The first phase was completed in September 2018 and the second two phases were operational in 2019. Among the many unique aspects of the $11.2 million ‘McLaren’ project was that it became the first to use Systecon’s current version of CritiChill.
The patented CritiChill system was developed entirely in-house using modular indirect evaporative cooling and is unlike any other on the market. For years, customers had to choose between highly-efficient, water-cooled chiller plants or air-cooled chiller plants that required less water and no chemical treatments. However, the CritiChill system packages the best of both systems.
Since it uses less water, the system is well-suited for clients with green initiatives focused on water conservation. In states like California, Arizona, or Texas, water supply can be unpredictable, and expensive.
CritiChill was introduced to the market about eight years ago and modernized two years ago as an alternative to traditional open power systems.
The system is thirty percent more efficient compared to a regular air-cooled chiller plant operating at full load, and this high efficiency is achieved by using centrifugal chillers versus a helirotor screw compressor.
“The main benefit is, it is using highly efficient centrifugal chillers but with adiabatic coolers on the condenser side, so we are achieving high efficiency, but not using open towers,” says Karoly. The result is a system that uses just twenty percent of the water usually needed by traditional cooling towers and without harmful chemicals.
Another recent landmark project for the company is the Austin District Cooling Plant #3. Systecon shipped the system to the site in Texas in September 2019. It was built in many phases because of a tight footprint on the site, and Systecon was involved earlier than normal so that client Austin Energy could build around the equipment.
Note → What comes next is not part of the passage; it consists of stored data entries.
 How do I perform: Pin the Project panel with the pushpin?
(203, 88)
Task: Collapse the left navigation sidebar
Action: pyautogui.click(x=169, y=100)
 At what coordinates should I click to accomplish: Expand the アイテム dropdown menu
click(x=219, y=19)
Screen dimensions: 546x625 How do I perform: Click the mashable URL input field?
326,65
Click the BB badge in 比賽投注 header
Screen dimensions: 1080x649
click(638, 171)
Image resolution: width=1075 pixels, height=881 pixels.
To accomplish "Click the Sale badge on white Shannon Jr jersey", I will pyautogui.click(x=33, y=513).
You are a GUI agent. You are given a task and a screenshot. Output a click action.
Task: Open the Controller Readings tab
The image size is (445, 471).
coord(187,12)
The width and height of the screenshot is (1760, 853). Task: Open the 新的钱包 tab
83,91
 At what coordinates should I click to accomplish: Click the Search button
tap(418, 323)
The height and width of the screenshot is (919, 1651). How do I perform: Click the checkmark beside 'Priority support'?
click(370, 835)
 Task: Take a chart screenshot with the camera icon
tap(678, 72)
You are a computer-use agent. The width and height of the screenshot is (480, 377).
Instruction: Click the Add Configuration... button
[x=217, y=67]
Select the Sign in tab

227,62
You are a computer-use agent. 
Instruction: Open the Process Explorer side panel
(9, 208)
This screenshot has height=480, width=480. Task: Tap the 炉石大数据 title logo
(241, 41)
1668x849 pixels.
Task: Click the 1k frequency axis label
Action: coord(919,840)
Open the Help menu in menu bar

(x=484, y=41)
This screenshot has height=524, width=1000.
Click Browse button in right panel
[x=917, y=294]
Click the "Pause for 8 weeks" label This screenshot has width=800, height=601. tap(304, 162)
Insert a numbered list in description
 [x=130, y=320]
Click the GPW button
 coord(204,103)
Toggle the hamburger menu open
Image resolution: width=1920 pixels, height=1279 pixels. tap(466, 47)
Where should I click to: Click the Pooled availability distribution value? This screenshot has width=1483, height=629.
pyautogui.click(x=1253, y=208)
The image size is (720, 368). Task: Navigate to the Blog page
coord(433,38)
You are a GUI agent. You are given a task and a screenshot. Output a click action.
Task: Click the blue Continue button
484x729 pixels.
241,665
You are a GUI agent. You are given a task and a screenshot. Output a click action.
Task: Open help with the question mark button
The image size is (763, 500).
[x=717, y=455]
As Austin continues growing, more buildings are using chilled water in their air conditioning systems. “A district cooling system provides an efficient and environmentally-friendly way to cool multiple buildings,” states Austin Energy on a webpage dedicated to DCP#3. “District cooling systems are common in major cities in this country and throughout the world, particularly in cities that boast a dense urban core.”
Testing the primary and secondary pump system before shipping proved to be challenging, says Application Engineer and Project Manager Greg Borzone, a twenty nine year company veteran.
“Each pumping skid was rated for a total flow of 15,000 gallons per minute (GPM). Besides the high flow rate, the challenge was to be able to test the primary pump system that did not have enough head pressure to be able to circulate through our test stand. We had to basically get a brain trust together and figure out a special pumping arrangement, using the secondary pump skid to boost the pressure through the primary pump skid. We think this type of ingenuity and our test stand capacity give us distinct advantages over our competition, because there are not many others who could have met these special testing requirements,” says Borzone.
Systecon has an industry-wide reputation for quality and service, so clients find the company mainly through word-of-mouth, social media, and well-informed representatives in every major city in the United States. Building relationships with both new and existing customers or with suppliers like ABB and Patterson Pump is important.
“One of the nice things about Systecon is that we are equipment-agnostic,” says Karoly, “so companies, engineers, and owners work with us and are not shoehorned into working with one manufacturer because of Systecon – so we can work with whoever their preference is.”
With a well-trained, dedicated staff and strong support from ENGIE, Systecon looks forward to the future.
When Regional Manager Karoly joined almost a decade and a half ago, the company earned about $12 million a year, but this has grown to upwards of $70 million today. “That’s quite a lot of growth,” he says, “and even through the recession, we had great years. I see the acquisition by ENGIE being a great thing, and that will make the growth go even quicker.”